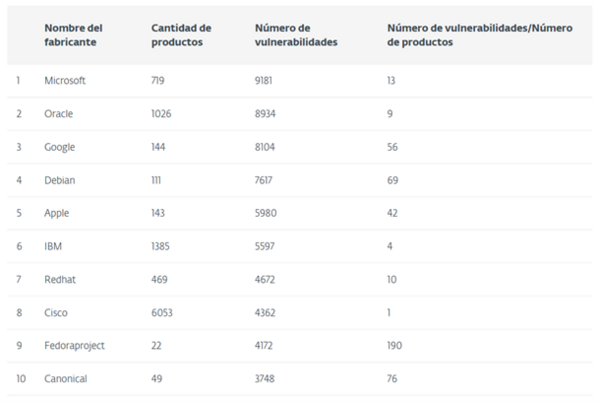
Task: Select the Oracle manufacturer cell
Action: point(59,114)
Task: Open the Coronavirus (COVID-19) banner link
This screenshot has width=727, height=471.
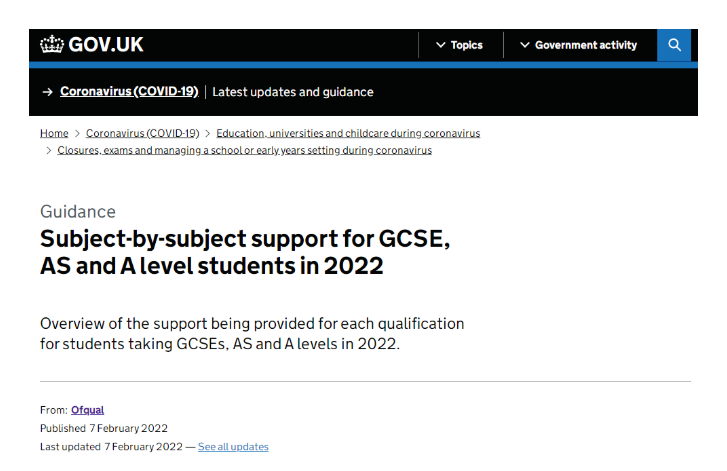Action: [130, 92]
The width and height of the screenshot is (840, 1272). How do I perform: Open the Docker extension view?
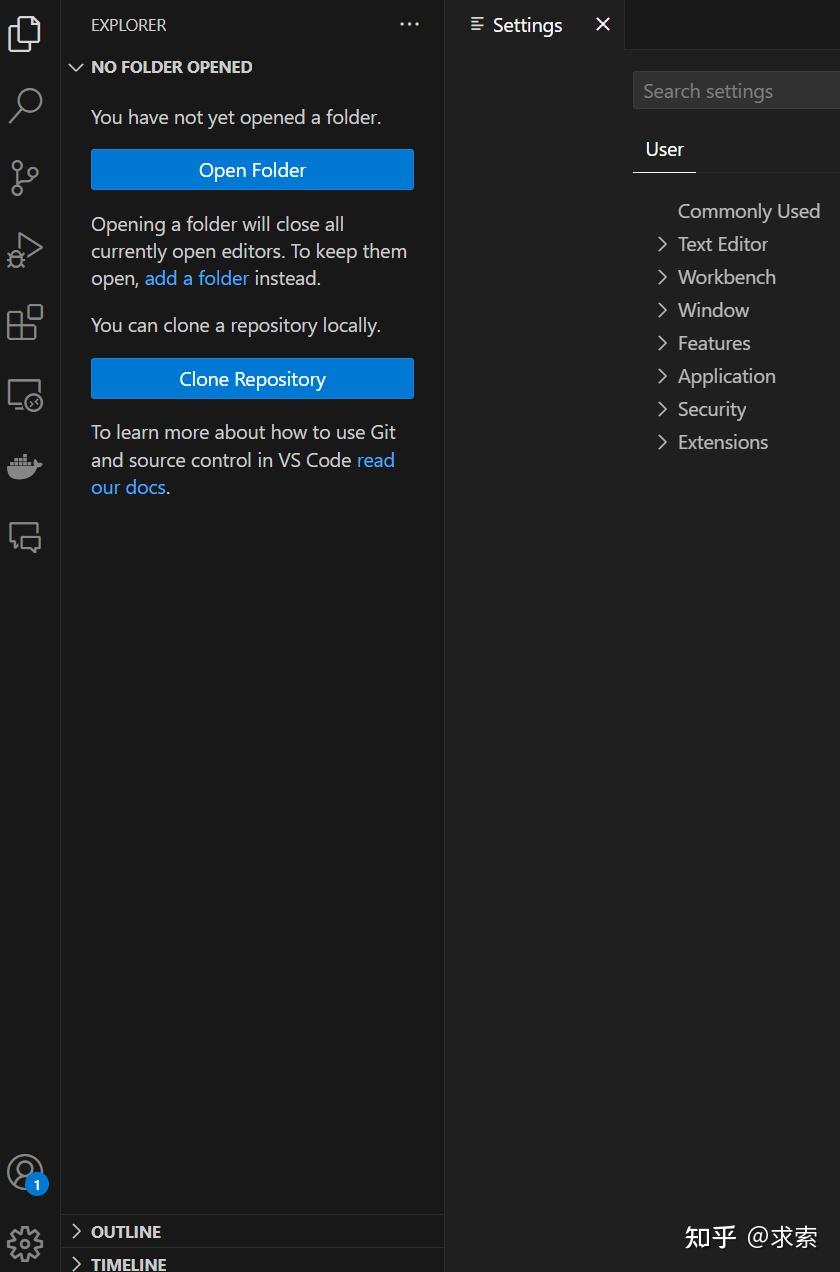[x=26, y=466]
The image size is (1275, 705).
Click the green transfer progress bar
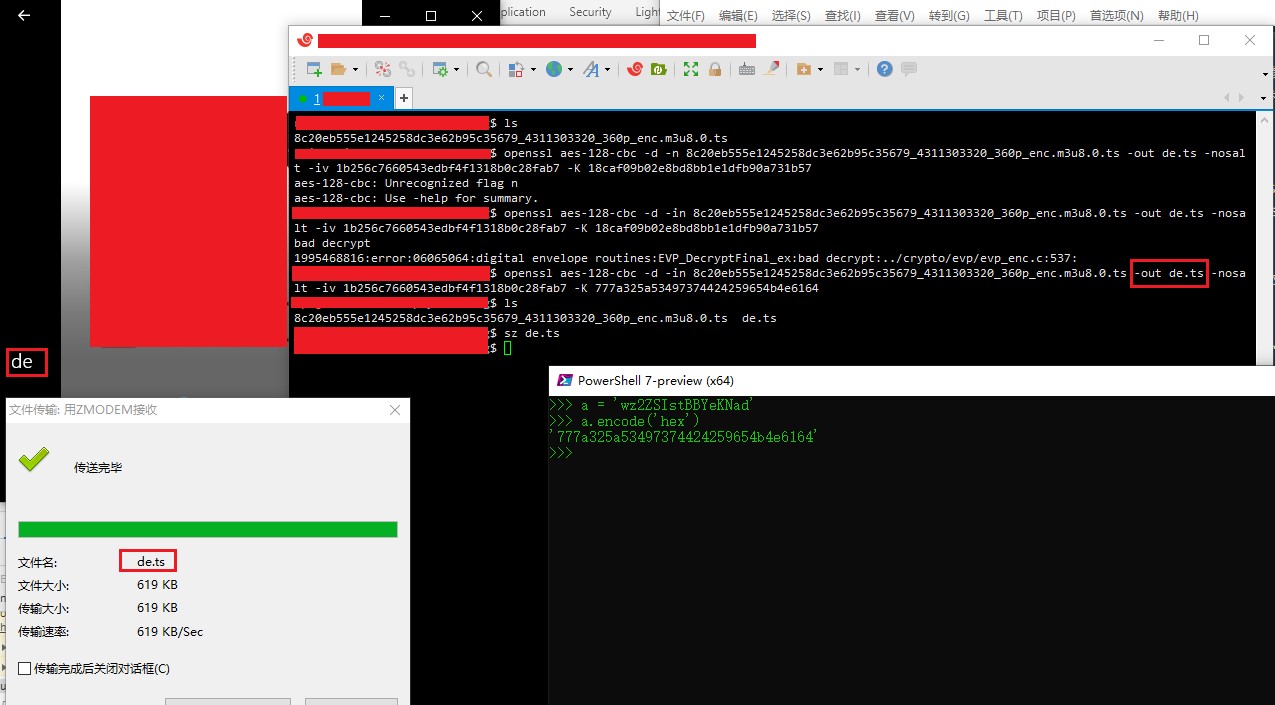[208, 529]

— TASK —
Retype exactly the lines above, starting at the line containing "The width and" and ending with the last line, both included; leave out the pictures.

— PROBLEM SOLUTION —
The width and height of the screenshot is (840, 1272). How do I perform: Open the Docker extension view?
[x=26, y=466]
The image size is (1275, 705).
Click the green transfer progress bar
[208, 529]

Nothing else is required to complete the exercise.